Jack's second identity was revealed when Algernon mentioned the name “Cecily” which he had found engraved on Jack's cigarette case, a relict of his other life he had mistakenly left in Algernon's apartment. Algernon's attempts to get to know who Cecily is, lead to the revelation about "Ernest" and "Jack":

JACK. Well, my name is Ernest in town and Jack in the country, and the cigarette case was given to me in the country.(p.12)

Jack’s true identity is only revealed at the end of the play when Lady Bracknell discovers that Miss Prism, the former governess, has lived with Jack for many years. Both women are the keys to Jack’s identity:

MISS PRISM. [Still more indignant.] Mr. Worthing, there is some error. [Pointing to Lady Bracknell.] There is the lady who can tell you who you really are.

JACK. [After a pause.] Lady Bracknell, I hate to seem inquisitive, but would you kindly inform me who I am?

LADY BRACKNELL. I am afraid that the news I have to give you will not altogether please you. You are the son of my poor sister, Mrs. Moncrieff, and consequently Algernon ’ s elder brother. (p.92)

The fact that Jack did not know who he was, can be seen as a sign of a missing identity. Always looking for his true identity and seeking for his own familiar background, might have been a reason for his unconcerned double life. Jack sometimes left his social role with all its restrictions for a little pleasure, lived a double life without any need for justification - and, different to Oscar Wilde who was imprisoned, was rewarded for what he did.

" You are one of the most advanced Bunburyists I know." (p.14) leads to the assumption that Algernon knows more than one person who “bunburies” and that "bunburying" could be seen as a common practice: to use a fictitious person as an alibi for more freedom. It could also show a general attitude that predominates the Victorian Society. Algernon's understanding of identity is the following:

ALGERNON. You have always told me it was Ernest. I have introduced you to every one as Ernest. You answer to the name of Ernest. You look as if your name was Ernest. You are the most earnest-looking person I ever saw in my life. It is perfectly absurd your saying that your name isn ’ t Ernest. It ’ s on your cards. Here is one of them. [Taking it from case.] ‘ Mr. Ernest Worthing, B. 4, The Albany. ’ I ’ ll keep this as a proof that your name is Ernest if ever you attempt to deny it to me, or to Gwendolen, or to any one else. [Puts the card in his pocket.] (p.11)
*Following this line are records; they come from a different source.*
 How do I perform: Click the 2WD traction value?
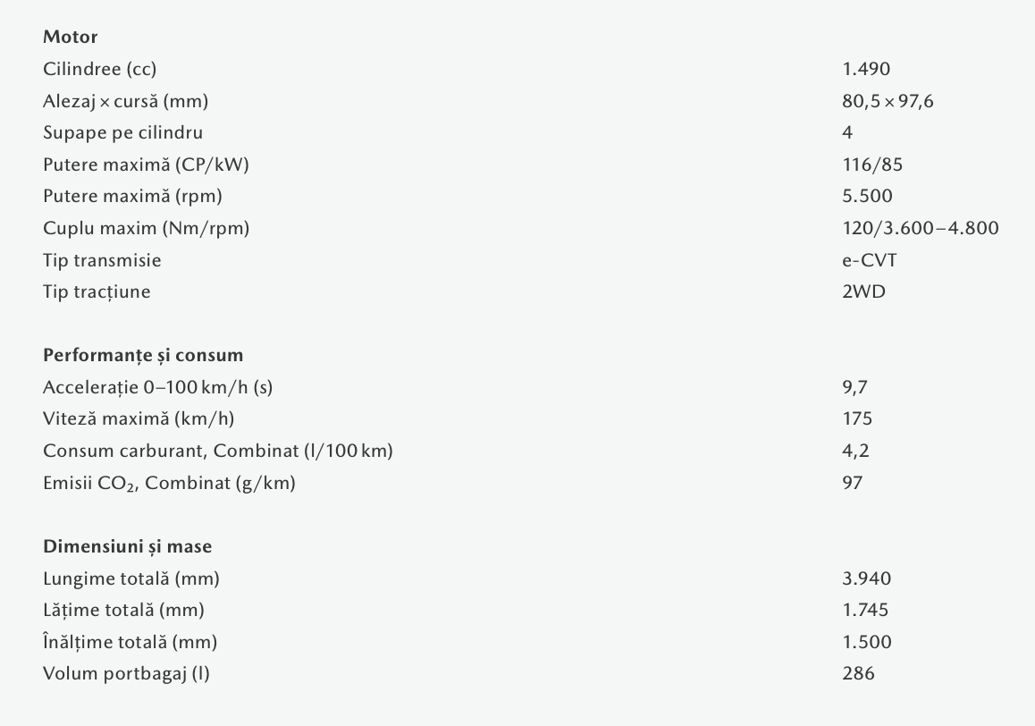863,292
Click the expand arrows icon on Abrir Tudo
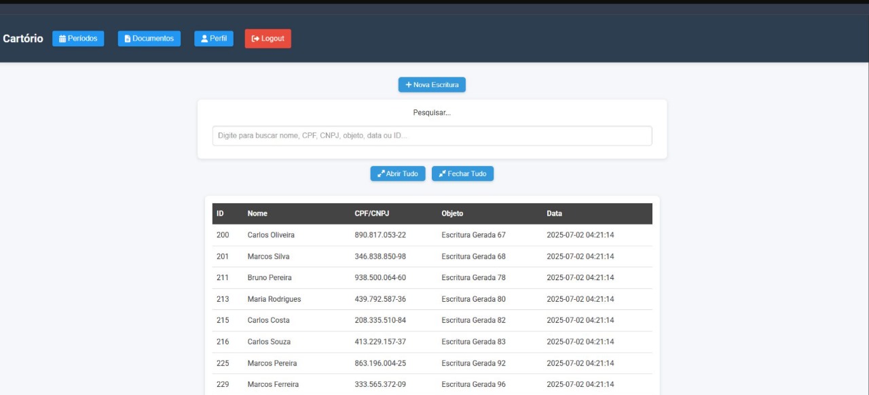Screen dimensions: 869x395 coord(381,174)
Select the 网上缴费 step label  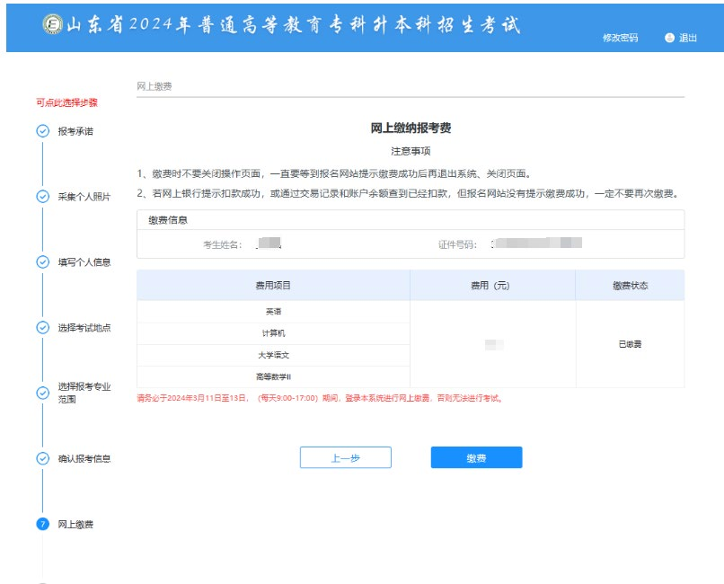click(75, 525)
In his eyes, all that is needed for a new identity are a name, a proper appearance and a business card. Algernon even creates two different identities: Bunbury and Ernest. Bunbury is his pretext to see friends in Shropshire instead of attending dinner parties.

ALGERNON. I suspected that, my dear fellow! I have Bunburyed all over Shropshire on two separate occasions. Now, go on. Why are you Ernest in town and Jack in the country? “ (p.13)
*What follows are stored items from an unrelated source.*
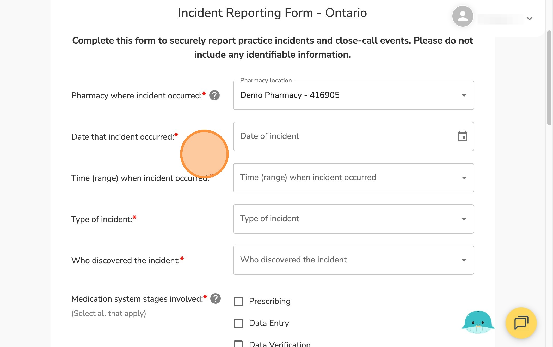Tick the Data Entry checkbox
Image resolution: width=553 pixels, height=347 pixels.
(x=238, y=323)
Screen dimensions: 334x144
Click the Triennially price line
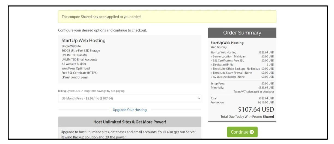click(217, 88)
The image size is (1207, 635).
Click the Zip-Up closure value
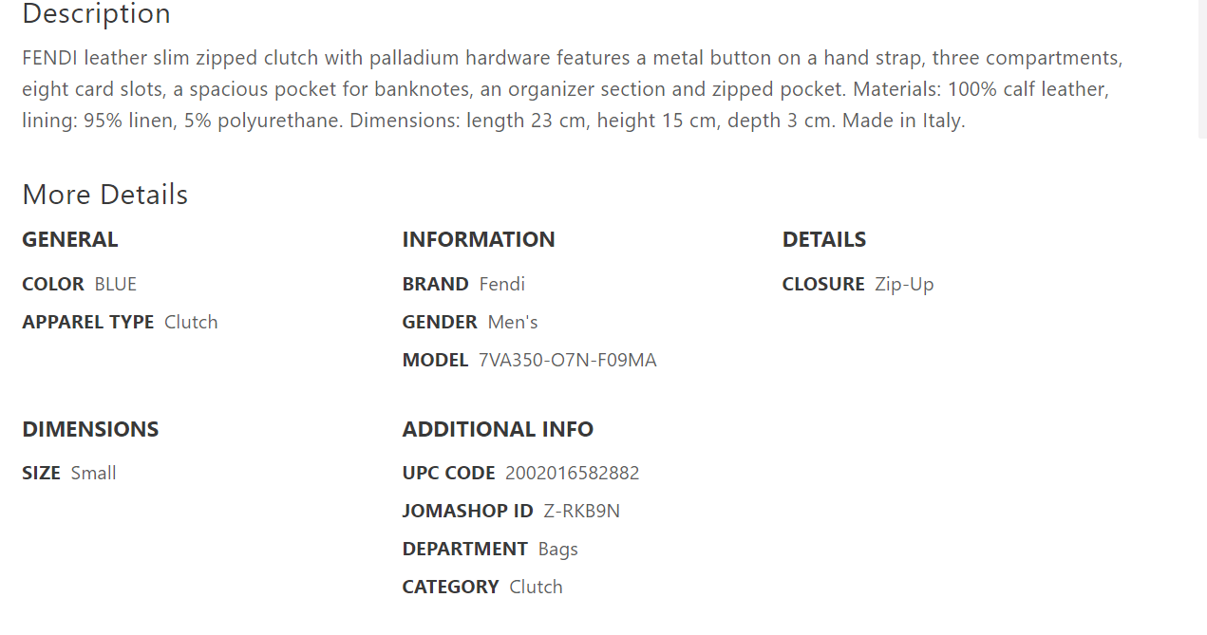click(x=905, y=284)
He uses the character of Ernest to gain the opportunity to meet Cecily, although this time he is not escaping any social ties. Jack's frank talk about his double life has given Algernon enough hints to adopt this third identity.

4 To play roles

The investigation of playing and taking roles in life has been a major concern in anthropology, sociology and psychology since the 1930s. Playing roles was seen as an essential socializing process and necessary for the development of one’s self.14 Ralph Linton has defined role as being a series of rights and duties as well as the sum total of these discrete roles which then determine its social status15. In literature, four kinds of role -playing are distinguished:

- character imitates a person from an earlier literary work or event
- alien role that a personage assumes for an immediate and temporary occasion as a way of adapting to the demands of his total situation
- set up traditional gestures and actions within whose parameters the character is expected to perform
- character enacts a core role by virtue of his place in the social structure of his community, this role is central to his identity.16

These four kinds of role playing act together in various genres and literary pieces of the centuries. The ancient concept of playing roles was to pretend to be somebody else. In some ancient plays wooden masks were used to disguise the true character.
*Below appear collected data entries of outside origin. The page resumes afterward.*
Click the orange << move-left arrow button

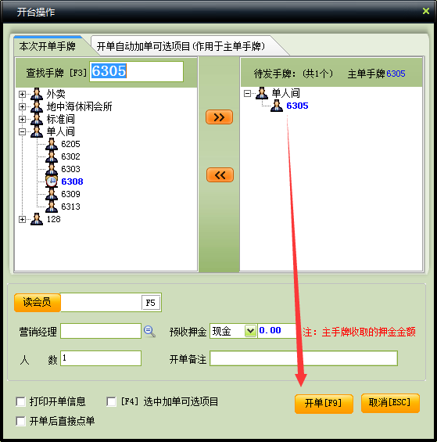220,175
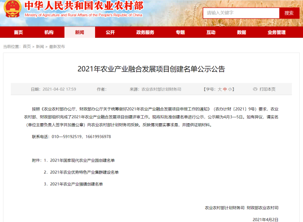This screenshot has width=303, height=222.
Task: Select the 新闻 navigation tab
Action: pyautogui.click(x=80, y=32)
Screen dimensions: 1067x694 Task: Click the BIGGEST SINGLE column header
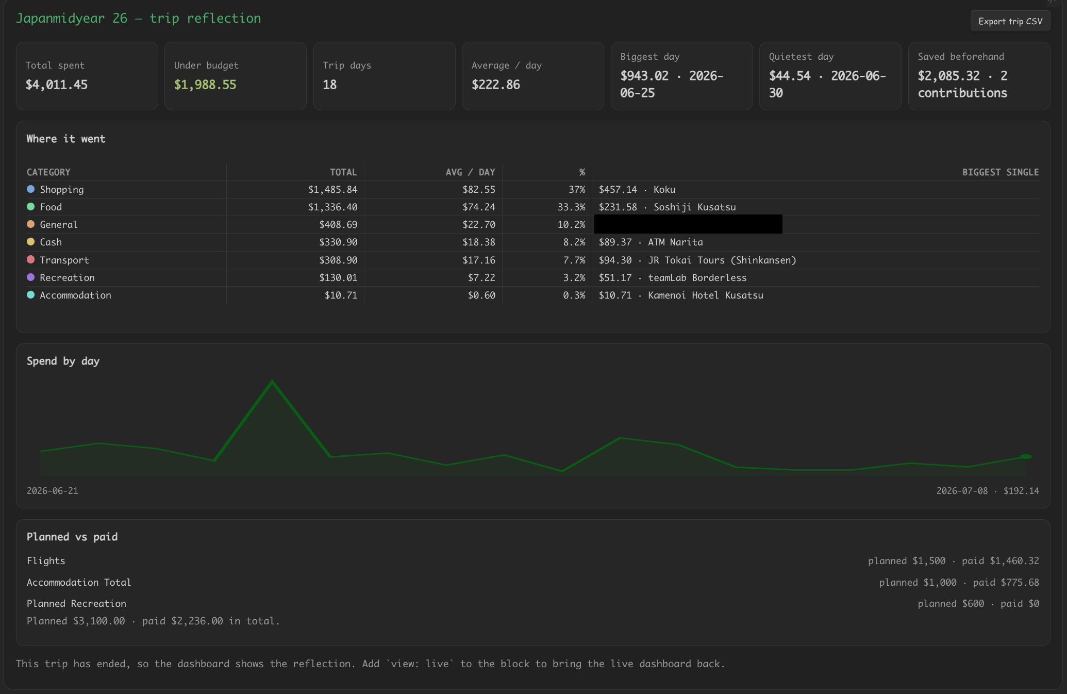(1000, 172)
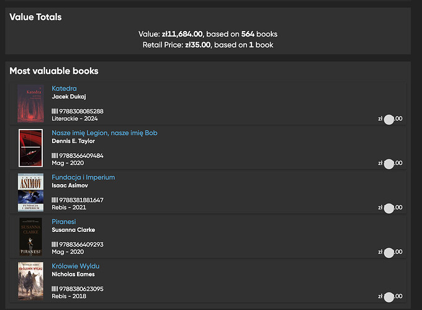This screenshot has height=310, width=422.
Task: Click the Królowie Wyldu cover thumbnail
Action: (30, 281)
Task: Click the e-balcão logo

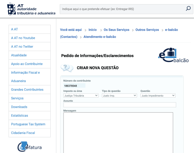Action: click(x=173, y=55)
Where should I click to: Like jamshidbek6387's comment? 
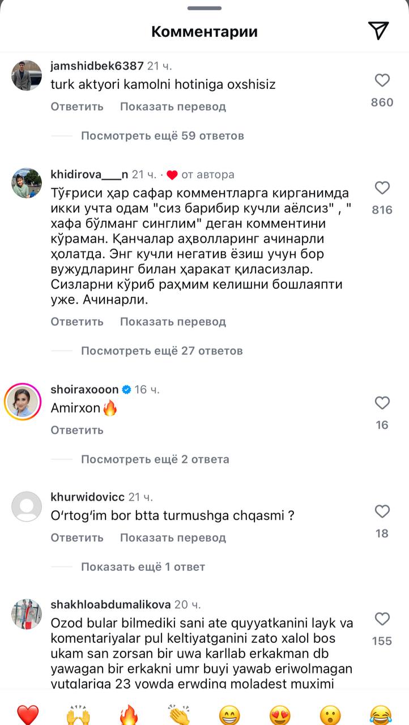(x=382, y=80)
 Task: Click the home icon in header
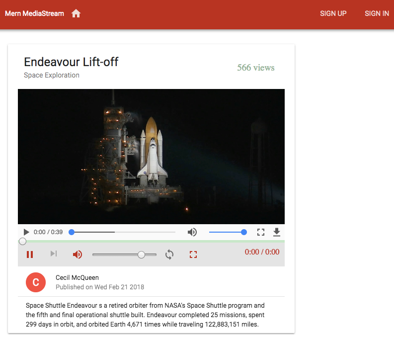pyautogui.click(x=76, y=13)
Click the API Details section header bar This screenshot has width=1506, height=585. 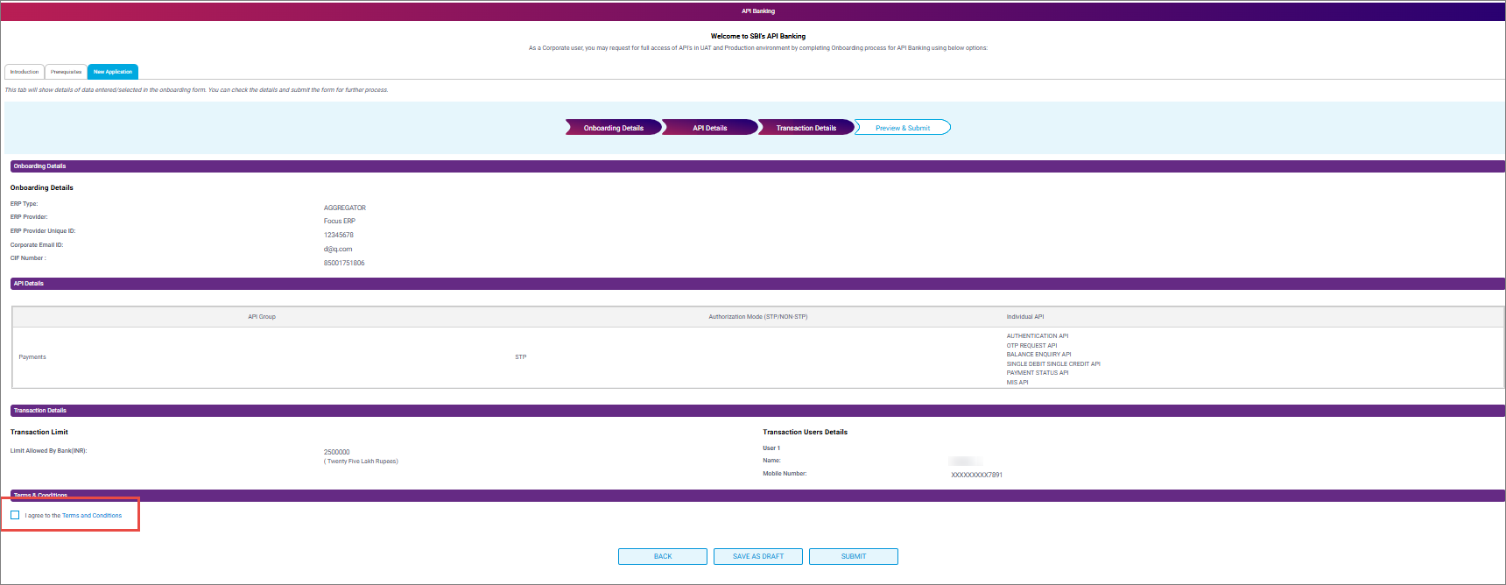tap(753, 284)
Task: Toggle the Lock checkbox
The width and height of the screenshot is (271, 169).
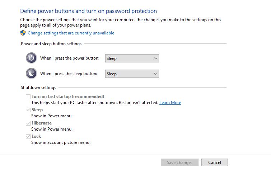Action: coord(28,136)
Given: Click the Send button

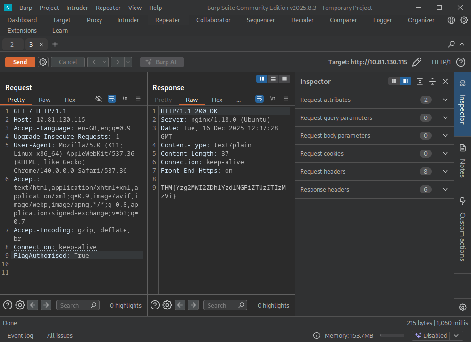Looking at the screenshot, I should [x=20, y=62].
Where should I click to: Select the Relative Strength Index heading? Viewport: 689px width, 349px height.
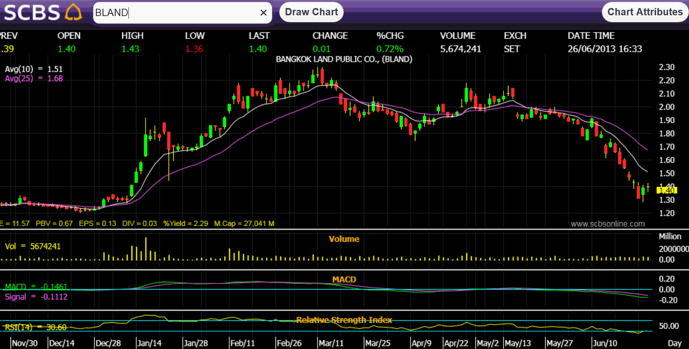tap(344, 320)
Also, someone plays a role when he behaves according to a certain social environment (i.e. people, places, situations). One can describe it as filtering: The person's words, movements and activities are dependent on the surrounding environment.

It is also important to mention that playing a role is determined by the goal the role - playing person wants to achieve. Such subjective reasons could for instance be a higher status within society, revenge or other personal reasons such as money or marriage. These subjective reasons are usually aroused by unsatisfactory situations. For example: Algernon's personal reason to play the role of "Ernest" is to meet Cecily and marry her.

Playing a role can simply mean acting and behaving in a certain manner, which is central to the character's identity. This type of role is close to the definition of social roles, which means that a person from a certain social class will usually act, behave and talk according to the rules of this class.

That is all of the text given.